‘Plasterk kan de boom in met Balkenende-norm’
Nijpels noemt in alumniblad Illuster het besturen van een kennisinstelling als een universiteit het meest complex van de functies die hij heeft meegemaakt. (Meest dankbaar werk noemt hij overigens het voorzitten van de RonaldMacDonald-huizen.) HO-instellingen noemt hij ‘buitengewoon ingewikkeld om te managen.” Die complexiteit “wordt wel eens onderschat” in bestuurlijke kring elders, in politiek en bedrijfsleven, merkt Nijpels op. De UU noemt hij als voorbeeld van zo’n ingewikkelde kennisorganisatie: “700 miljoen budget, 30.000 studenten en 8500 medewerkers.”

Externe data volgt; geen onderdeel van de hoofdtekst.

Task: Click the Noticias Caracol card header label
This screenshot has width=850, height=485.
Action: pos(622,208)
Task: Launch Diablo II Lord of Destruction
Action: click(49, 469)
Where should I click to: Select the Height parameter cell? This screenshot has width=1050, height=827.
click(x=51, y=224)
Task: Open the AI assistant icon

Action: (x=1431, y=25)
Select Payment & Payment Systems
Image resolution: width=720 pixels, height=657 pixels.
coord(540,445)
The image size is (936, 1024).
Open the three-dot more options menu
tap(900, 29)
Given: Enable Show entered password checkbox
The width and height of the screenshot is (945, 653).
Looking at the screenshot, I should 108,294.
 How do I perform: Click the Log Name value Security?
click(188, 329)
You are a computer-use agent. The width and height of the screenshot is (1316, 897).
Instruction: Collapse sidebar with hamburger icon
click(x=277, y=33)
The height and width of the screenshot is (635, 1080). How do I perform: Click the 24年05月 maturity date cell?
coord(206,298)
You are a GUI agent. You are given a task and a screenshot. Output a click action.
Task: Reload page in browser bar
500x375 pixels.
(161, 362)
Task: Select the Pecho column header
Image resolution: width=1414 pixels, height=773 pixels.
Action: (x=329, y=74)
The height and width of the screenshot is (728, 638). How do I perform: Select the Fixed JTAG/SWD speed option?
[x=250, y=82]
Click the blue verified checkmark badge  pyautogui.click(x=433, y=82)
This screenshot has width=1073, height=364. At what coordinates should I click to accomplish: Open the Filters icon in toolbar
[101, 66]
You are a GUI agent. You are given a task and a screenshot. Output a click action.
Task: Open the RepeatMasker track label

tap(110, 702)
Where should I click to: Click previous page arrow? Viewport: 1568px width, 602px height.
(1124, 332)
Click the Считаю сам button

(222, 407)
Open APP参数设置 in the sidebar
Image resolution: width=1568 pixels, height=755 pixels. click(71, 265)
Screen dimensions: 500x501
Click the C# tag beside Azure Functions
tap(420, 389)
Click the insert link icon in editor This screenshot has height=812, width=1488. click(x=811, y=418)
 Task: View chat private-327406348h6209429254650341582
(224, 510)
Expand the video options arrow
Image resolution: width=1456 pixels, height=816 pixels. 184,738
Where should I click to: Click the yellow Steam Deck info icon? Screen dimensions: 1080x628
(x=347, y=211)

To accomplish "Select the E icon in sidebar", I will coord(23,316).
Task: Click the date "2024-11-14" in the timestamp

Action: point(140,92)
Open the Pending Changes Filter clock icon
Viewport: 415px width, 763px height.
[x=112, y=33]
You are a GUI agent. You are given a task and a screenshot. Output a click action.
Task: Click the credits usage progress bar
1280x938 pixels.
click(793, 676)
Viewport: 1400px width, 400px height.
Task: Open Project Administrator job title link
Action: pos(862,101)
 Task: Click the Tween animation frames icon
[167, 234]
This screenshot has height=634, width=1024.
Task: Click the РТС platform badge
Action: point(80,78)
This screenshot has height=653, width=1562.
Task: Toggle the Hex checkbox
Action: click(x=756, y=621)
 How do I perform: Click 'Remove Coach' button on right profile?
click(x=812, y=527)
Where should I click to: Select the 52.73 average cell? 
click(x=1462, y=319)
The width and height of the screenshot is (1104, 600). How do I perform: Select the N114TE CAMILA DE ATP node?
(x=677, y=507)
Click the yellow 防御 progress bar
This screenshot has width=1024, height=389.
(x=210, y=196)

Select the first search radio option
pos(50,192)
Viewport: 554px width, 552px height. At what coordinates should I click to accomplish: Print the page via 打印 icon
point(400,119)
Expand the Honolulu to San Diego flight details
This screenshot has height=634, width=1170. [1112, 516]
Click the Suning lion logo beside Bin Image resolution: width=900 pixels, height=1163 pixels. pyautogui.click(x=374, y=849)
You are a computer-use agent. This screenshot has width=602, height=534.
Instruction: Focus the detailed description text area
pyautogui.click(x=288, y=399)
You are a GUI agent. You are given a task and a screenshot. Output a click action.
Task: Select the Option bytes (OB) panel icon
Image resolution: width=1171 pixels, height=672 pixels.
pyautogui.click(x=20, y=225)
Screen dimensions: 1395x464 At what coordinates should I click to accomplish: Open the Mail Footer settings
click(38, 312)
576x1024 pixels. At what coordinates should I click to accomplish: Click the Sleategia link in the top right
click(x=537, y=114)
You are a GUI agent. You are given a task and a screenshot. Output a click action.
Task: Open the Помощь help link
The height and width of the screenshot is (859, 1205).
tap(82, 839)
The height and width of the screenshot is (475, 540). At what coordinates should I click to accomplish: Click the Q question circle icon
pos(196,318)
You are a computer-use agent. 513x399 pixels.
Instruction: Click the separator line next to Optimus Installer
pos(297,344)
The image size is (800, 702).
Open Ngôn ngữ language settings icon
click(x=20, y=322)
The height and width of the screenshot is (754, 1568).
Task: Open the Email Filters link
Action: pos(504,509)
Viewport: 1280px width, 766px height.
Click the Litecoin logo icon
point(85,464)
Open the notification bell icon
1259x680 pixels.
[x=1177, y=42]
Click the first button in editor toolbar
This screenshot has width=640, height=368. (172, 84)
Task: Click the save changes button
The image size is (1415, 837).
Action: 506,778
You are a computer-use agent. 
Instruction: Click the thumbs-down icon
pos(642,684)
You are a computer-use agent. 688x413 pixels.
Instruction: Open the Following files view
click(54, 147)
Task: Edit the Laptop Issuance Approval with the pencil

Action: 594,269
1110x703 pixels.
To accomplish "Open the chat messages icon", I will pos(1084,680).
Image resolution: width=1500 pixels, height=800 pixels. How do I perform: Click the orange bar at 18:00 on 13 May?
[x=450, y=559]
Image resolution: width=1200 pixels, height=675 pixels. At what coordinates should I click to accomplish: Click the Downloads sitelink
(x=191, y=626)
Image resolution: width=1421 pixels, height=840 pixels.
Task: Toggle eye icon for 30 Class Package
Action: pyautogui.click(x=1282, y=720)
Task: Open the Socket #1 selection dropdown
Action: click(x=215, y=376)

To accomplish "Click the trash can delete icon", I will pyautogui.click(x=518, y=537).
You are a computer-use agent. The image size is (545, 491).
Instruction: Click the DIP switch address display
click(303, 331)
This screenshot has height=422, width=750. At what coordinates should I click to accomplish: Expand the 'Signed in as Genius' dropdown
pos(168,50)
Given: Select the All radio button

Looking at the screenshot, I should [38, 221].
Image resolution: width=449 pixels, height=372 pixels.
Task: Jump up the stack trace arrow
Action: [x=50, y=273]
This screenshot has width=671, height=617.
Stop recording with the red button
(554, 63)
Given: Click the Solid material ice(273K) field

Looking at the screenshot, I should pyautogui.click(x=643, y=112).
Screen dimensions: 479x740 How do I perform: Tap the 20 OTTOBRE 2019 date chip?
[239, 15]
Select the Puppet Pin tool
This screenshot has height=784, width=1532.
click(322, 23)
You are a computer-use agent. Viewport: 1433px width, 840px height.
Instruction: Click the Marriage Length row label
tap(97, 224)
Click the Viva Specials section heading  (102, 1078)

Hij noemt het tegen de achtergrond van de bestuurlijke en financiële situatie en het overheidsbeleid “een wonder” dat de universiteit het nog steeds erg goed doet. “Ondanks dat hoog gescoord wordt in alle rankings blijft de universiteit nadenken over hoe zij nóg beter kan worden.” Ook zijn ingrijpende nieuwe ontwikkelingen waargemaakt, zonder dat groot gedoe of schade aan de kwaliteit zich voordeed. Nijpels noemt daarbij met name “het invoeren van 15 focusgebieden” voor het toponderzoek en “het zonder grote schokken doorvoeren van de BaMa-opleidingen.” Het ergert Nijpels dat de overheid weinig of niets met die prestaties lijkt te doen. “Zo hoog als utrecht scoort in rankings, zo laag scoort Nederland op de lijst [van landen] met uitgaven aan onderwjs en onderzoek.” Hij mist het politieke besef dat “investeren daarin gelijk staat aan investeren in je land.”
Dat besef blijkt ook bij OCW niet echt aanwezig, concludeert Nijpels. “De overheid wil voor een dubbeltje op de eerste rang zitten.” De minister wil daarbij bovendien bepalen wat in de top van een kennisorganisatie verdiend kan worden en dit koppelen aan het salarisniveau van de premier. Nijpels is daar kort over: “Onzin, er is geen enkele reden voor.” Gezien de complexiteit van het besturen van kennisinstellingen doet hij er nog een schep bovenop: “Ik durf de stelling aan dat het besturen van een universiteit moeilijker is dan het werk van de minister-president.”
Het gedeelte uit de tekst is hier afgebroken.